**Instructions for the task**
Can you reproduce the pipeline leak detection abstract below word for word, from its first line to its last?

**Selected extract**

····················

2025 Spring Meeting and 21st Global Congress on Process Safety

(134c) Integration of Unsupervised and Supervised Machine Learning Models for Single/Multiple Leak Detection and Localization Using Minimal Sensor Data

Authors

Ahmad K. Sleiti - Presenter, Qatar University
Wahib Al-Ammari, Qatar University
M. Hamilton, Memorial University
Hicham Ferroudji, Texas A&M University at Qatar
Sina Rezaei Gomari, Teesside University
I. Hassan, Texas A&M University at Qatar
Rashid Hassan, Department of Petroleum Engineering, Texas A&M University, College Station, United States
Mohammad Azizur Rahman, College of Science and Engineering (CSE), Hamad Bin Khalifa University (HBKU), Qatar
The integrity of gas pipelines, both offshore and onshore, is critical for ensuring safe and efficient energy transportation. Leaks in these pipelines can lead to catastrophic environmental damage, economic losses, and safety hazards. Traditional leak detection methods often rely on extensive sensor networks and complex algorithms, which can be costly and challenging to implement, especially in remote or inaccessible locations. There is a pressing need for reliable, cost-effective leak detection systems that utilize minimal sensor data without compromising accuracy. Recent advancements in machine learning offer promising solutions to address these challenges by leveraging data-driven models for anomaly detection and localization.

This research introduces an innovative approach that integrates unsupervised and supervised machine learning models to detect and localize single and multiple leaks in gas pipelines using minimal sensor data—specifically, inlet and outlet mass flow rates and pressures. The novelty of this work lies in its hybrid methodology that combines the strengths of unsupervised learning for anomaly classification with supervised learning for precise leak localization and quantification.

····················

**Recorded information**
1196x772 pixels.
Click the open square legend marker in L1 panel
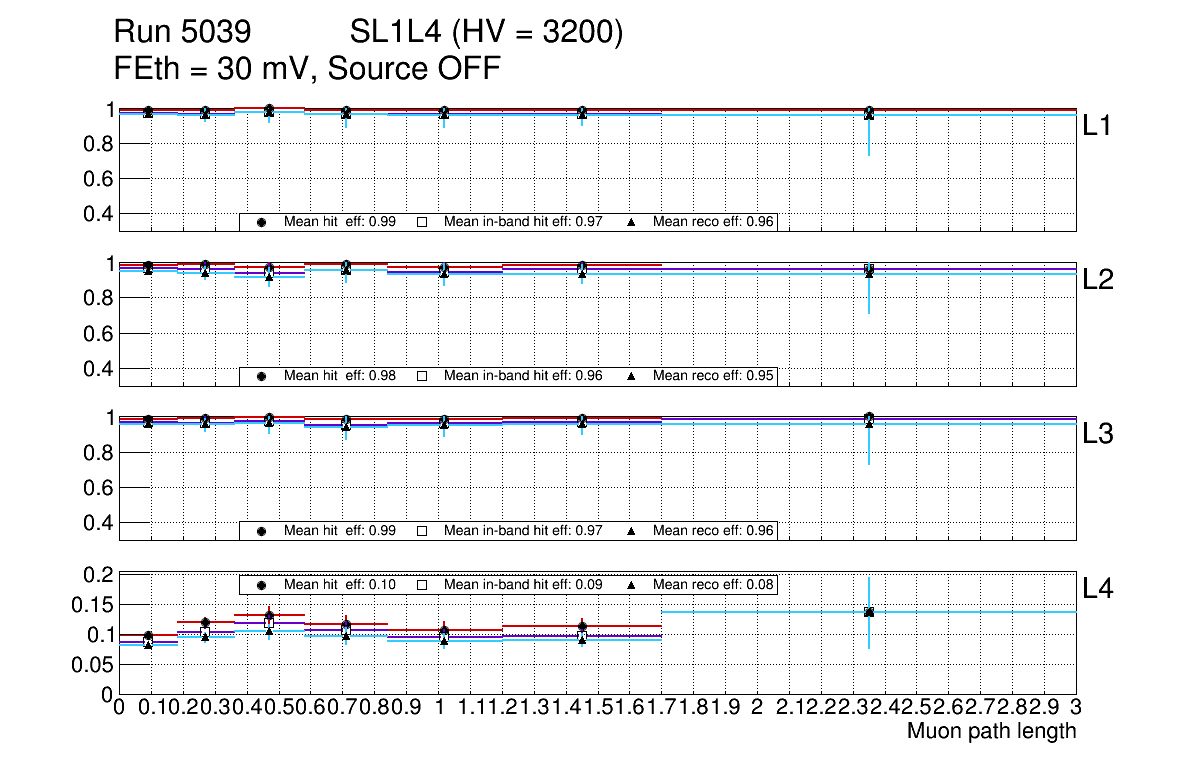point(422,222)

····················

**Written solution**
2025 Spring Meeting and 21st Global Congress on Process Safety

(134c) Integration of Unsupervised and Supervised Machine Learning Models for Single/Multiple Leak Detection and Localization Using Minimal Sensor Data

Authors

Ahmad K. Sleiti - Presenter, Qatar University
Wahib Al-Ammari, Qatar University
M. Hamilton, Memorial University
Hicham Ferroudji, Texas A&M University at Qatar
Sina Rezaei Gomari, Teesside University
I. Hassan, Texas A&M University at Qatar
Rashid Hassan, Department of Petroleum Engineering, Texas A&M University, College Station, United States
Mohammad Azizur Rahman, College of Science and Engineering (CSE), Hamad Bin Khalifa University (HBKU), Qatar
The integrity of gas pipelines, both offshore and onshore, is critical for ensuring safe and efficient energy transportation. Leaks in these pipelines can lead to catastrophic environmental damage, economic losses, and safety hazards. Traditional leak detection methods often rely on extensive sensor networks and complex algorithms, which can be costly and challenging to implement, especially in remote or inaccessible locations. There is a pressing need for reliable, cost-effective leak detection systems that utilize minimal sensor data without compromising accuracy. Recent advancements in machine learning offer promising solutions to address these challenges by leveraging data-driven models for anomaly detection and localization.

This research introduces an innovative approach that integrates unsupervised and supervised machine learning models to detect and localize single and multiple leaks in gas pipelines using minimal sensor data—specifically, inlet and outlet mass flow rates and pressures. The novelty of this work lies in its hybrid methodology that combines the strengths of unsupervised learning for anomaly classification with supervised learning for precise leak localization and quantification.